IHU On-Line – Então, para a senhora, o que é esse novo modo de governar?Maria Izabel Noll – Por enquanto, tem sido administrar fiscalmente os recursos do Estado e tentar, junto ao Governo Federal, ganhos maiores e tentar minimamente renegociar. E isso não é fácil, porque toda negociação política requer muita habilidade, abertura, concessão e talvez a nossa governadora, de todos as figuras do PSDB que estão no governo, leia-se o Serra, Aécio (11), é a que possui uma perspectiva mais estrita e menos flexível com o Governo Federal. Não sei se isso é bom em termos de administração. Estando no governo, a questão partidária deve ficar muito mais restrita a um segundo plano e o governador precisa ser o governo que trabalha o interesse do conjunto do Estado. Isso ainda não mostrou muito bem até que ponto está sendo impeditivo ou está sendo positivo.
Notas:
(1) Germano Rigotto: Foi governador do estado do Rio Grande do Sul entre 1 de janeiro de 2003 e 1 de janeiro de 2007. No seu mandato, a economia do Estado obteve fraco desempenho, principalmente em virtude da diminuição da cotação do dólar no mercado nacional que prejudicou as exportações do Estado, causada pelo aumento das exportações nacionais.
(2) Paulo Feijó: Vice-governador do Rio Grande do Sul.
(3) Eliseu Santos: atual vice-prefeito da cidade de Porto Alegre. É médico, formado na Faculdade de Medicina da UFRGS.
(4) José Fogaça: É, desde janeiro de 2005, prefeito da cidade de Porto Alegre. Formado em Direito pela PUC-RS.

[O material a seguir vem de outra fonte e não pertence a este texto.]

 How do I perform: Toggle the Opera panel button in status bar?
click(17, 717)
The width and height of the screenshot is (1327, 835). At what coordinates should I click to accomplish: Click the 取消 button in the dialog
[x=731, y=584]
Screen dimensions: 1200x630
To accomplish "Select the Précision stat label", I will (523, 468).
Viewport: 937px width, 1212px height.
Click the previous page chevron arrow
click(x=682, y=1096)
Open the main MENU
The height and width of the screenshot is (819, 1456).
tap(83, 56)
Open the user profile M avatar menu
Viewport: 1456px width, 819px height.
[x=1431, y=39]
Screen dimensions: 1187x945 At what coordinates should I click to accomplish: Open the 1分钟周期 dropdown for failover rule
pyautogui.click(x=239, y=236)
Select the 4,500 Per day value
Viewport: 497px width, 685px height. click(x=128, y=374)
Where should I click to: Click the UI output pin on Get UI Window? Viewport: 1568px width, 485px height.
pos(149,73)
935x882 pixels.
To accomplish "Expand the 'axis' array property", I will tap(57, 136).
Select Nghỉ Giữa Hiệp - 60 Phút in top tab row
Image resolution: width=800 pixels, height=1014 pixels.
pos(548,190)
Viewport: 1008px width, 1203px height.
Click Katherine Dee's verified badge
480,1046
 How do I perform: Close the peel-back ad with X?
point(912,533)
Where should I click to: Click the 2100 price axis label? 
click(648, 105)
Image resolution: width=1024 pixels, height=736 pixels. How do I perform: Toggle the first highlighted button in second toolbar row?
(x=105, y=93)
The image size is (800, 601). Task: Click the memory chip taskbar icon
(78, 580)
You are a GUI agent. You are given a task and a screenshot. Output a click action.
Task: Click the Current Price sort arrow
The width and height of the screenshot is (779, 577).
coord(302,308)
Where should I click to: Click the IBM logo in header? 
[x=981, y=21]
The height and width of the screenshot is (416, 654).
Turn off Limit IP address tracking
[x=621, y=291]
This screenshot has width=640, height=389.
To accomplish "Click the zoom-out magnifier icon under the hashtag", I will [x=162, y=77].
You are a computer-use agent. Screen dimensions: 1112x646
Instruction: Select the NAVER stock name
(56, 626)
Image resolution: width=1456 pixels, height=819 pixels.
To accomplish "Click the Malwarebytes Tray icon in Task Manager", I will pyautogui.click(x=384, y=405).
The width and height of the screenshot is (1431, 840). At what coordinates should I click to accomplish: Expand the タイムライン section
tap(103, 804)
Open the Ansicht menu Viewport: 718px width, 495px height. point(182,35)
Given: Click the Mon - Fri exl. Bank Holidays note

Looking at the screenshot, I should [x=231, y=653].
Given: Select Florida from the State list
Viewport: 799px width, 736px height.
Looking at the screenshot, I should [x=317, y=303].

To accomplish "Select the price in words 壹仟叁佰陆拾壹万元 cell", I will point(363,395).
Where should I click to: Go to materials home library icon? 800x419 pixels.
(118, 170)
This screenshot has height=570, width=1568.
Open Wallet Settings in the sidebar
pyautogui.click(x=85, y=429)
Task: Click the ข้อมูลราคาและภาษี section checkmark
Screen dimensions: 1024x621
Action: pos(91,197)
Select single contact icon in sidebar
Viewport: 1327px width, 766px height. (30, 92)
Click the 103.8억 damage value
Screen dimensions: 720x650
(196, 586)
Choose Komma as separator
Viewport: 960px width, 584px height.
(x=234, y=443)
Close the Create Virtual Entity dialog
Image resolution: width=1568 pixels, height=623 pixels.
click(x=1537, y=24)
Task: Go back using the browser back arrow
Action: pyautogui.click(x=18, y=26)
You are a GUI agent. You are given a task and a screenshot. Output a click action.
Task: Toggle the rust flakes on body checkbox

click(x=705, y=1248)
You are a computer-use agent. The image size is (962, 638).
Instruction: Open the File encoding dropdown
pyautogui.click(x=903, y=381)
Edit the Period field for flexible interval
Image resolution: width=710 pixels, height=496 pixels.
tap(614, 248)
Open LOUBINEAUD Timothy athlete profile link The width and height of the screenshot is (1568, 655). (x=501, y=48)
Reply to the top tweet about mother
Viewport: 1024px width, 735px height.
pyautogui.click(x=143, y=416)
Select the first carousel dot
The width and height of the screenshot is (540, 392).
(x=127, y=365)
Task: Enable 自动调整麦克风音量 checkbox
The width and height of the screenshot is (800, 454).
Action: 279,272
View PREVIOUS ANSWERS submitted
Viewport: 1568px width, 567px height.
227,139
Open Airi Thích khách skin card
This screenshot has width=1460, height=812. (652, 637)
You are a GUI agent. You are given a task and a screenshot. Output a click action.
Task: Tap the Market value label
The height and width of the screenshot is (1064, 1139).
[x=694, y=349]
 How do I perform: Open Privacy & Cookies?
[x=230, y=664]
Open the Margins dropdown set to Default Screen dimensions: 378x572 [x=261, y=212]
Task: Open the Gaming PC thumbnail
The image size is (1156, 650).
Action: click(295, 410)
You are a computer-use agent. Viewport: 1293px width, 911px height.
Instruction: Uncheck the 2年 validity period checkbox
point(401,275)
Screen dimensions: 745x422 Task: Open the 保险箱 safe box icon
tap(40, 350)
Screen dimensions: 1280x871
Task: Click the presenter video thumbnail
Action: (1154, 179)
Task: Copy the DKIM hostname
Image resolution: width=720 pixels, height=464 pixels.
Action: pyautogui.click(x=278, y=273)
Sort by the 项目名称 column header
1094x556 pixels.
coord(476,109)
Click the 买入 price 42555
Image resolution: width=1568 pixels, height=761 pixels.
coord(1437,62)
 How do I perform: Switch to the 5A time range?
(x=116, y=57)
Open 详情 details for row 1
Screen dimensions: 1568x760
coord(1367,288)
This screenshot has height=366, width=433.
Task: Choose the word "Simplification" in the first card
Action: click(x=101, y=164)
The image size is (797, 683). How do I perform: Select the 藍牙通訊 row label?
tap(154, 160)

(5) A capa de Zero Hora do dia 27 de abril de 2007 traz a seguinte manchete: “Feijó ataca Banrisul e Piratini o chama de desequilibrado”.
(6) Federalismo: é uma forma de governo que consiste na reunião de vários Estados num só, cada qual com certa independência, autonomia interna, mas obedecendo todos a uma Constituição única.
(7) José Serra: atual governador do estado de São Paulo.
(8) Antônio Britto: é um jornalista e executivo brasileiro, que exerceu os cargos de deputado federal, ministro da República e governador do estado do Rio Grande do Sul (1995-1999)
(9) Mariza Abreu: Atual secretária de Educação do Estado. Foi secretária de educação do município de Caxias do Sul.
(10) Pedro Simon: é um advogado, professor universitário e político brasileiro. É atualmente senador pelo estado do Rio Grande do Sul, filiado ao PMDB. Foi Governador do Estado do Rio Grande do Sul (1987-1990).
(11) Aécio Neves: Foi deputado federal por Minas Gerais e presidente da Câmara Federal no biênio 2001/2002. Em 2002, foi eleito governador do estado de Minas Gerais em primeiro turno e reeleito em 2006 também no primeiro turno.